Moviegrabbing with PPython: How Did You Do that ?

Last Update: 20.12.2006. By kerim in python

Now for those that are interested in HOW I did it. It’s actually pretty simple.

First of all pick a site that you want to download content from. I look around but since as said earlier i didnt find many “normal” ones i have choosen youporn.com.
Two reasons:
1) Plenty of content
2) Rather simple way of getting at it.

Here is how to do it:

1) We start at the base URL www.youtube.com
and simply read the html

def fetchpage(self,url):  
        pagefile= urllib.urlopen(url) #enter proxy here if wished  
        return pagefile.read()

2) When we have that html we can determine how many pages there exist in youtube that we might check

def findLastPage(self,html):  
        linkPattern="page\=[0-9]*"  
        p = re.compile(linkPattern)  
        m= p.findall(html)  
        m.pop() # last item = next  
        lastPage=m.pop()  
        lastPage=lastPage[lastPage.rfind('=')+1:] #get rid of the 'page='  
        return lastPage

As you can see its the second last link that reads something with”page=” (a number)

3) Ok so we have the last page, the first is naturally … 1 :-)
Now all we have to do is to fetch all pages and try to determine all filelinks

for page in range(min, max):  
       print "fetching: "+baseURL+'/?page='+str(page)  
       html=self.fetchpage(baseURL+'/?page='+str(page))  
       self.searchlinks(baseURL,html)  
print "pages to check: "+str(len(self.allPages))

But what does “searchlinks” really do ?
Well basically on youtube all files are located at pages that follow the scheme at www.youtube/watch/<aNumberHere>
So we must go through all those pages again using the following code with regular expressions again.
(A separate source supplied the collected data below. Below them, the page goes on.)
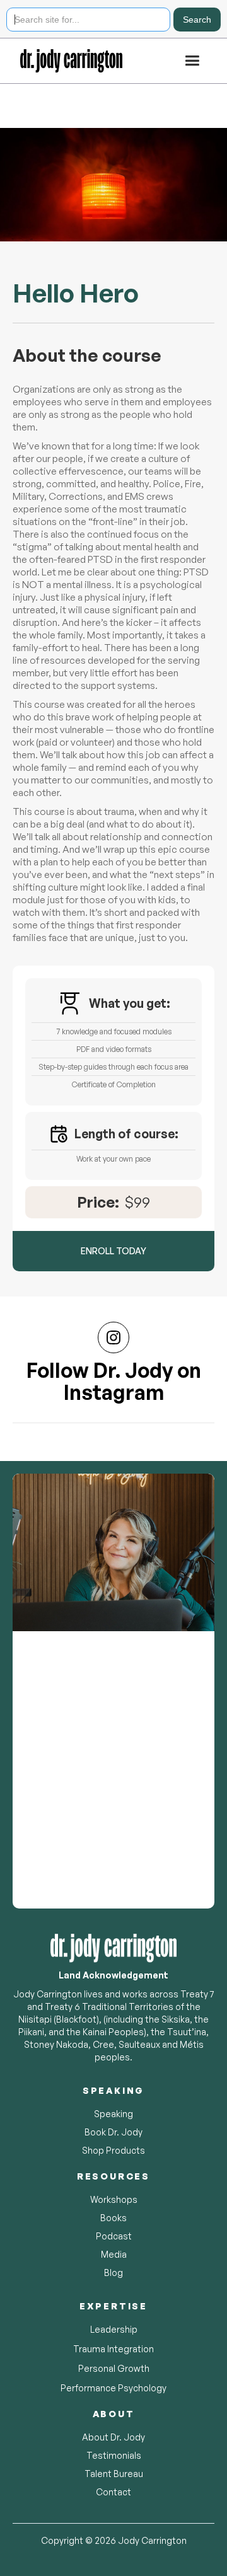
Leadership (113, 2329)
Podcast (114, 2236)
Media (114, 2254)
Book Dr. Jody (113, 2132)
def searchlinks(self,baseURL,html):  
    linkPattern="/watch/[0-9]*"  
    p = re.compile(linkPattern)  
    m= p.findall(html)  
    pages=[]  
    for page in set(m):  
        page=baseURL+page  
        self.allPages.append(page)

4) Ok … but we see that actually this list is only another list of pages. Yes youtube doesnt directly store files at …/watch/number but rather another page with one(flv file) or two (flv and wmv file) links to the REAL files.
So we need another loop that goes through all “/watch/number”-pages

for page in set(self.allPages):  
        print "looking for files in: " + page    
        html=self.fetchpage(page)  
        self.searchfiles(html)   
    print "Files to download: "+str(self.allFiles)

5) And for all those pages we call searchfiles that will use a regular expression to find files (and it uses a preference for the type)

def searchfiles(self,html):  
    flvPattern="http://download.youporn.com/download/[0-9]*/flv/[\w_]*.flv"  
    wmvPattern="http://download.youporn.com/download/[0-9]*/pc/[\w_]*.wmv"  
    p = re.compile(flvPattern)  
    p2 = re.compile(wmvPattern)  
    m=None  
    if self.preference=="wmv":  
        m= p2.search(html)  
    if m==None or self.preference!="wmv":      
        m=p.search(html)  
        if m==None:  
            return  
    url = m.group()  
    filename=url[url.rfind("/")+1:]  
    self.allFiles[url]=filename

URL and filename are stored in a dictionary.
6) All that is to do now is to download the files.

    print "Using %d number of threads to download" %self.numThreads  
    mtfetcher.download(self.allFiles,self.numThreads)

And “mtfetcher” ? What is that ? Thats a multithreaded downloader. I modified a version from Marcio Boufleur called ppd.py ! It can be found at www-usr-inf.ufsm.br/~boufleur/ppd

Other sites can be downloaded by extending the youpornloader, overwriting the start method and the other methods to fetch pages, search files or links etc.

PornoPython is more or less only a “loader” for all the other classes.